Olympic medalist Aly Raisman got really tough, warning the perverted doctor, “Let this sentence strike fear in anyone who thinks it is O.K. to hurt another person.  Abusers, your time is up.  The survivors are here, standing tall, and we are not going anywhere.”  Raisman added, “I have both power and a voice, and I am only just beginning to use them.”  Ms. Raisman, I am impressed with your strength and passion, but please understand that other girls were likely being abused just as you were speaking in that courtroom.  And those same children will continue to be abused, despite your warning to Nassar that his and every other pervert’s “time is up.”  Nassar’s time is far from up.  He’s probably got another half century of natural life to reminisce about all the disgusting acts he perpetrated on you and his hundreds of other victims.  That which makes you feel strong and empowered only serves further to enrage those of us who understand there is but one way to deal with these deplorable fiends: death.

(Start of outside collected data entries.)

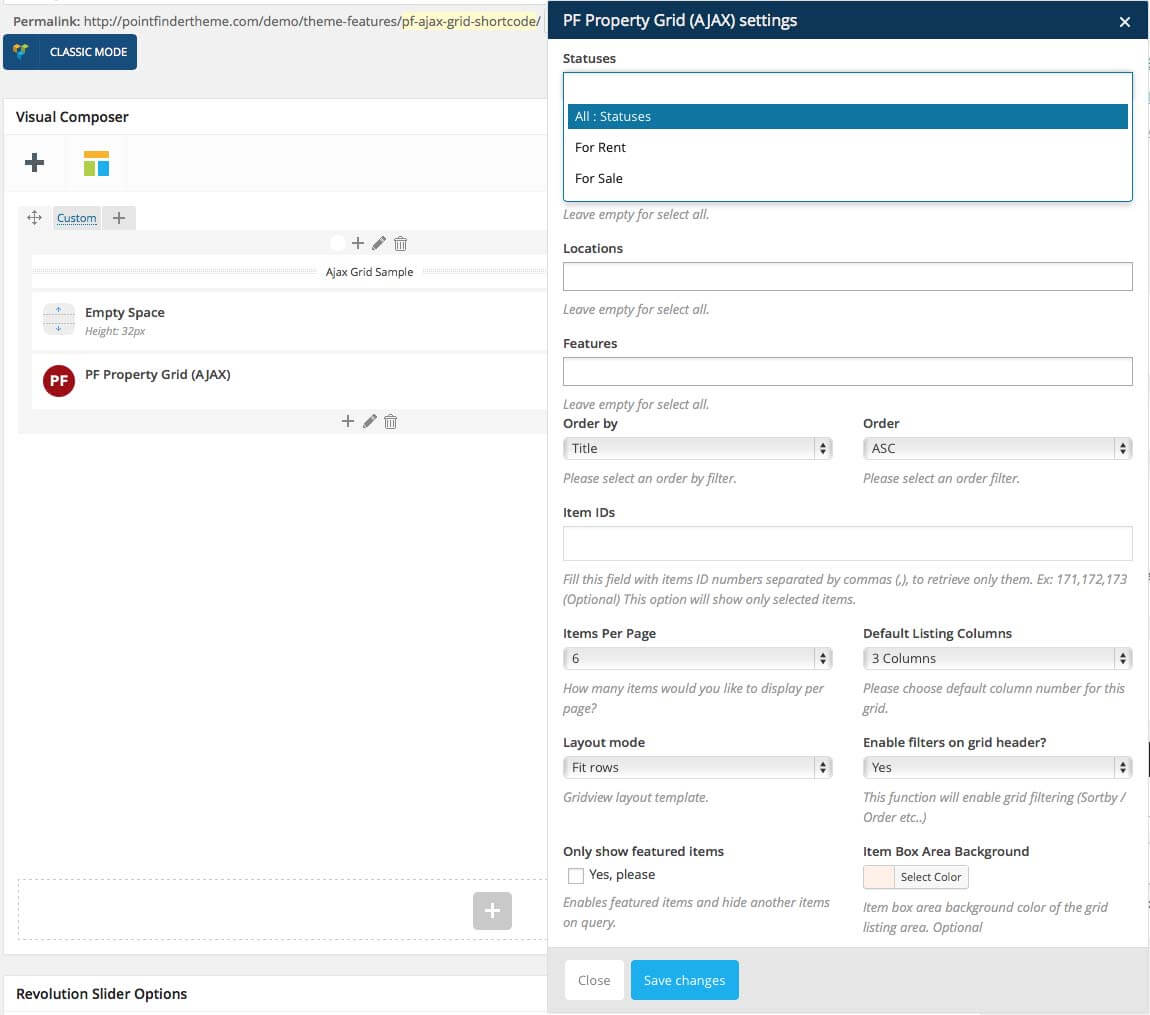Click the row drag-move handle icon

[34, 218]
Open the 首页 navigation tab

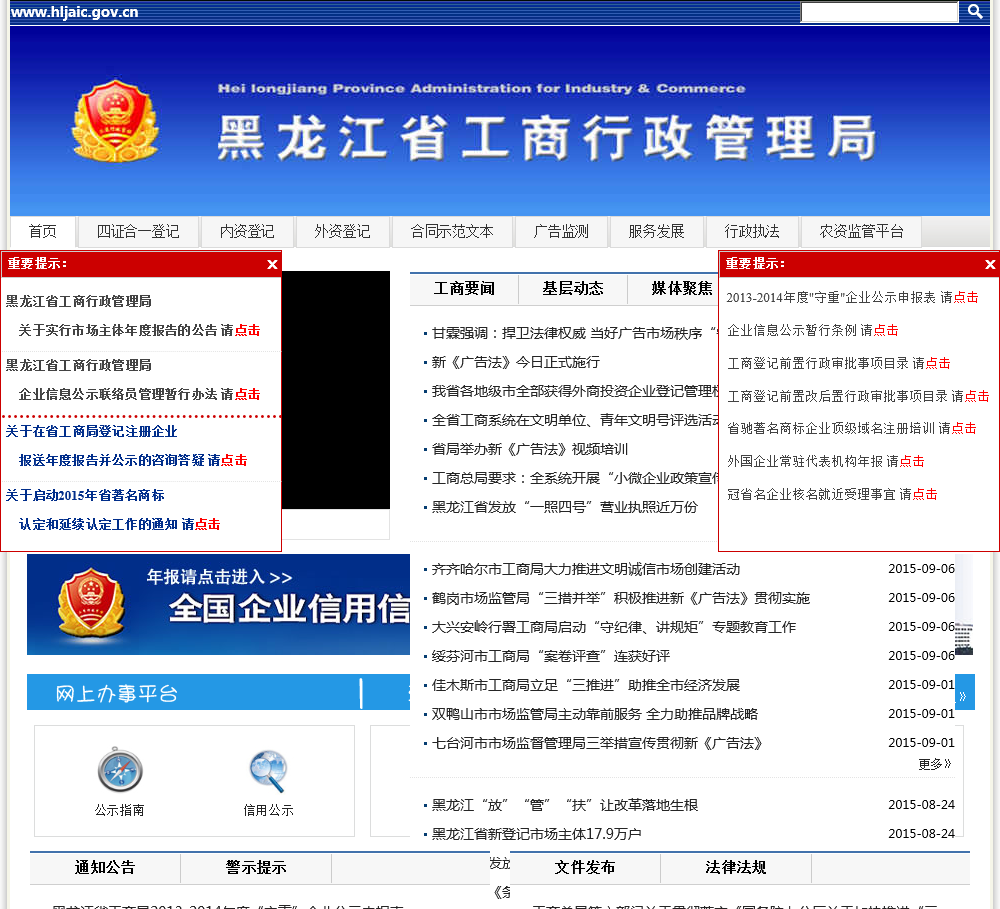pos(43,232)
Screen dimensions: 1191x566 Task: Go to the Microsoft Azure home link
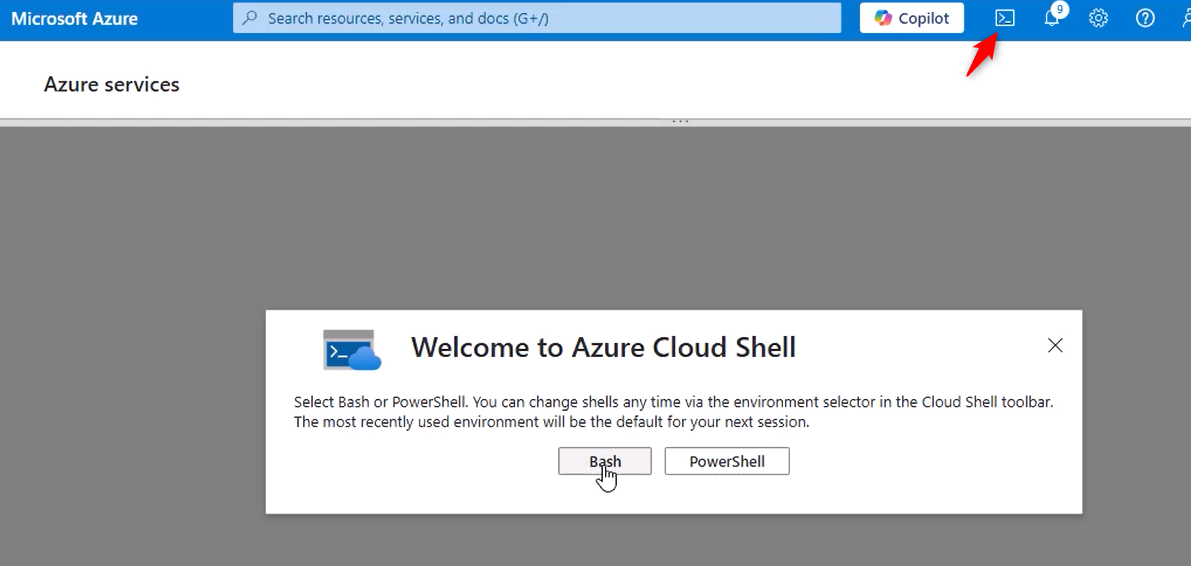[x=74, y=18]
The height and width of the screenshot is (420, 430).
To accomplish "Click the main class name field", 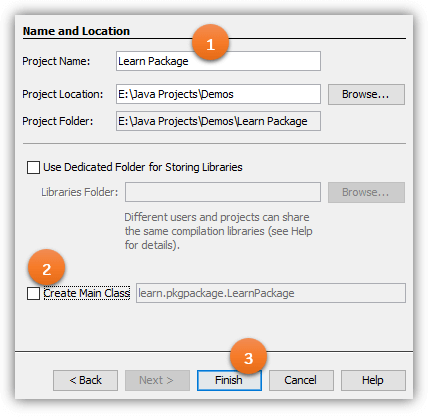I will (271, 293).
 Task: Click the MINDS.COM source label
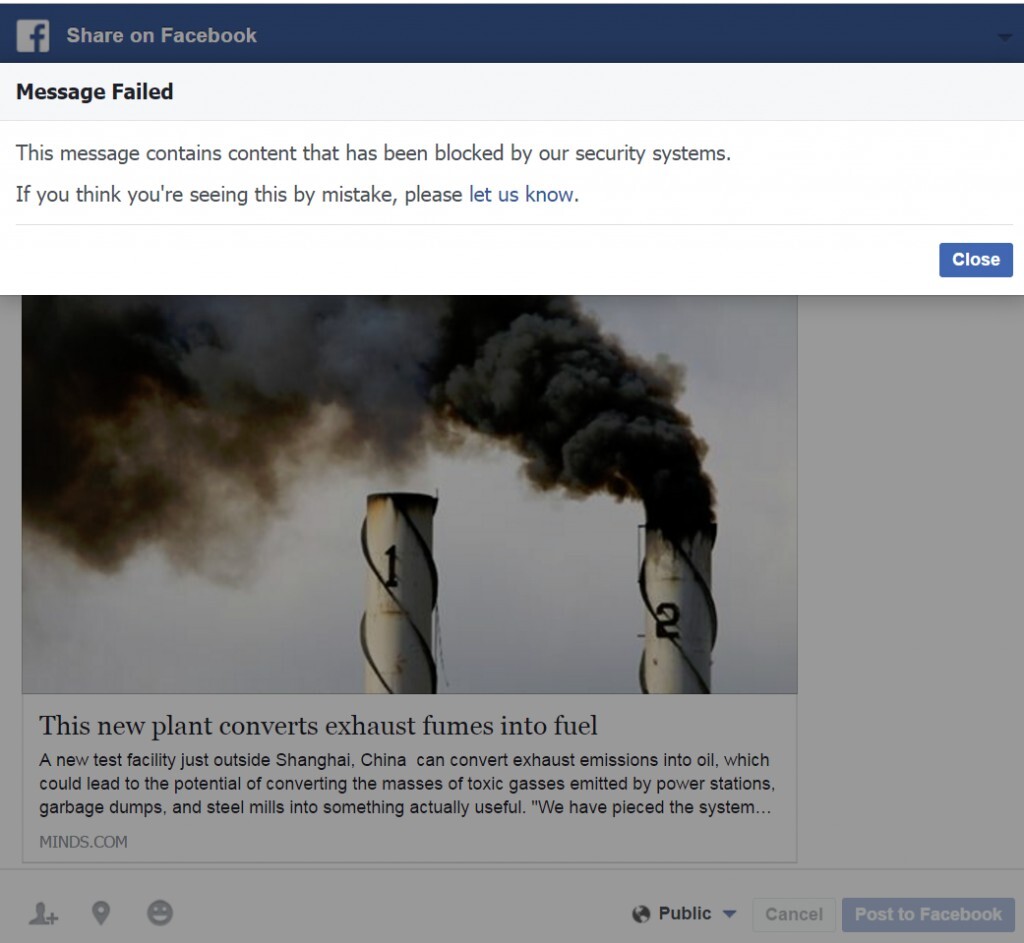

It is easy to understand this endless outpouring of victims’ pain and stinging rebukes; that is all the American judicial system affords them in terms of revenge.  The actions of presiding Judge Rosemarie Aquilina, however, deserve special contempt.  Judge Aquilina praised the victim who spearheaded the lawsuits against Nassar, Rachael Denhollander, as “the bravest person I have ever had in my courtroom.”  Sorry, judge: The bravest person in your courtroom during this weeks-long farce was Randall Margraves, a father of three victims, who stormed Nassar’s table in order to harm him physically.  Unfortunately, several obese bailiffs thought it more important to protect one of America’s most despicable sexual predators than allow Margraves to land a single blow for justice.  But Judge Aquilina saved her greatest insult to society during her sentencing speech when she informed Nassar, “I’ve just signed your death warrant.”  No, judge, that is exactly what you didn’t do.  Death warrants empower posses to track down criminal scum and kill them on the spot.  Sending someone to prison for decades has no similarity to a death warrant.  And for those who think Nassar deserves nothing but death, your blowhard nonsense insults those of us who believe in justice, just as its lack of force empowers legions of other Larry Nassars—out there, right now—to molest innocent children.

Any society that doesn’t execute murderers, rapists, and child molesters is rotten to the core.  But with the exaltation of Bruce “Caitlyn” Jenner, our divorce rate of upwards of 50 percent, and the renaming of those who laugh at our immigration laws as “Dreamers,” you already knew that.  If the American judicial system were serious about victim impact statements making an actual impact, such tirades would be delivered roughly one inch from the convicted’s face—and preferably screamed into his ear—while court officials went on coffee breaks and victims whaled on the accused.  Instead, we must wait for our only fellow Americans who understand the horrors of sexual predation—hard-core prison inmates who despise sexual predators—to dole out the justice our “legal” system willfully neglects.

Godspeed to the hardened Michigan inmates who target Larry Nassar for what he has long deserved.  They are our only hope that justice might one day prevail.